- What you have to do -
All that should appear is the line containing "Where should I click to: Click the blue" and the lines after it in the records below, each reproduced exactly.

Saved entries
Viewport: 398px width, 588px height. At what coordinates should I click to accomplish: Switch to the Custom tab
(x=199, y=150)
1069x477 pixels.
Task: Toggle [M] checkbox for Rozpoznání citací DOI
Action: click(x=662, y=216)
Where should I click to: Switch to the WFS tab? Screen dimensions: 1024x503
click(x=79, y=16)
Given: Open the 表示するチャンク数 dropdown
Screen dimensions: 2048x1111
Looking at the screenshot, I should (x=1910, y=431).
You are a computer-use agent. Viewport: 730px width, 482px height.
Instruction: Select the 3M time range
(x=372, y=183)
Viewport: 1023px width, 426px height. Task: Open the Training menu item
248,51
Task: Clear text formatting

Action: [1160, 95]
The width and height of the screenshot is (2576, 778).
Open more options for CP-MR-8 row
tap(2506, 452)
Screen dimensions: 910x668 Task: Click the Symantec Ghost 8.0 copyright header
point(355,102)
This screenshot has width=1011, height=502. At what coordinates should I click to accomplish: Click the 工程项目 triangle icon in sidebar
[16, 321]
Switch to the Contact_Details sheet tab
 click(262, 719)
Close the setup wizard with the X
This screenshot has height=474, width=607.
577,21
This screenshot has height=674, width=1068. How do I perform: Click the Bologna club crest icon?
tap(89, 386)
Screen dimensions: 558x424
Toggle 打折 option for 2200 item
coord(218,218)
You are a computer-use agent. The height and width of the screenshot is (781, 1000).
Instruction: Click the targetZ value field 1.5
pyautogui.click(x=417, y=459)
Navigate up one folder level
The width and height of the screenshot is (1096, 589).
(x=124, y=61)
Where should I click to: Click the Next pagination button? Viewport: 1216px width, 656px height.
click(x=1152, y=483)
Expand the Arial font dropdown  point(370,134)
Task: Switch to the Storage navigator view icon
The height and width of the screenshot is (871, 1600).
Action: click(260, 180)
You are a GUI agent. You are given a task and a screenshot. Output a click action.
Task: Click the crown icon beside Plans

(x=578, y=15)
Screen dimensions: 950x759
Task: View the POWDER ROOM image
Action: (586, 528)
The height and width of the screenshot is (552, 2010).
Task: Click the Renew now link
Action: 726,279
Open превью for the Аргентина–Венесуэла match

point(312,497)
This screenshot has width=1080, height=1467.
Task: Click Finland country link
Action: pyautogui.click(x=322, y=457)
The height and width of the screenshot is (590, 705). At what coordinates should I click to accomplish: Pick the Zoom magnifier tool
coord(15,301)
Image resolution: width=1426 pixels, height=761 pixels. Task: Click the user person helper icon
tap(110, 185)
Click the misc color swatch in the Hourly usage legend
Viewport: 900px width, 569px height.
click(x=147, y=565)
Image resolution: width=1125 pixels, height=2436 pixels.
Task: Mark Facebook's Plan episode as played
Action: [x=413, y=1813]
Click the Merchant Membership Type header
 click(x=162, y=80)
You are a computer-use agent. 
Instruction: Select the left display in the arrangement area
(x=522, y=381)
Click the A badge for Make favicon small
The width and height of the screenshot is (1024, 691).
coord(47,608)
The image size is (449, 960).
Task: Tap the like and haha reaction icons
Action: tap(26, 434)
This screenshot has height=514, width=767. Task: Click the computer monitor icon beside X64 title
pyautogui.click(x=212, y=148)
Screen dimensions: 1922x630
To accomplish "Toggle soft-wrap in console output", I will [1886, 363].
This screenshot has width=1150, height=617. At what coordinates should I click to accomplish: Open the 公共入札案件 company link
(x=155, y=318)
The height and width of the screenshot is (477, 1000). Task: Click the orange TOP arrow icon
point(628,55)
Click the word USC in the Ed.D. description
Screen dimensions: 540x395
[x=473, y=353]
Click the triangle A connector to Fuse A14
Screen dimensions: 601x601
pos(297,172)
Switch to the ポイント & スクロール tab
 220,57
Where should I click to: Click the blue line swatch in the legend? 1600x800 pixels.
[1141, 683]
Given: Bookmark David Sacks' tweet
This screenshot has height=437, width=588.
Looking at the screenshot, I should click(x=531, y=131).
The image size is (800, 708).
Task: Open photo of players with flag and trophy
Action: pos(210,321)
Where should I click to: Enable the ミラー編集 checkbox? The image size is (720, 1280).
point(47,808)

- Exercise solution -
Where should I click to: Click the blue line swatch in the legend? 1600x800 pixels.
[1141, 683]
Given: Bookmark David Sacks' tweet
This screenshot has height=437, width=588.
Looking at the screenshot, I should click(x=531, y=131).
The image size is (800, 708).
Task: Open photo of players with flag and trophy
Action: pos(210,321)
Where should I click to: Enable the ミラー編集 checkbox? The image size is (720, 1280).
point(47,808)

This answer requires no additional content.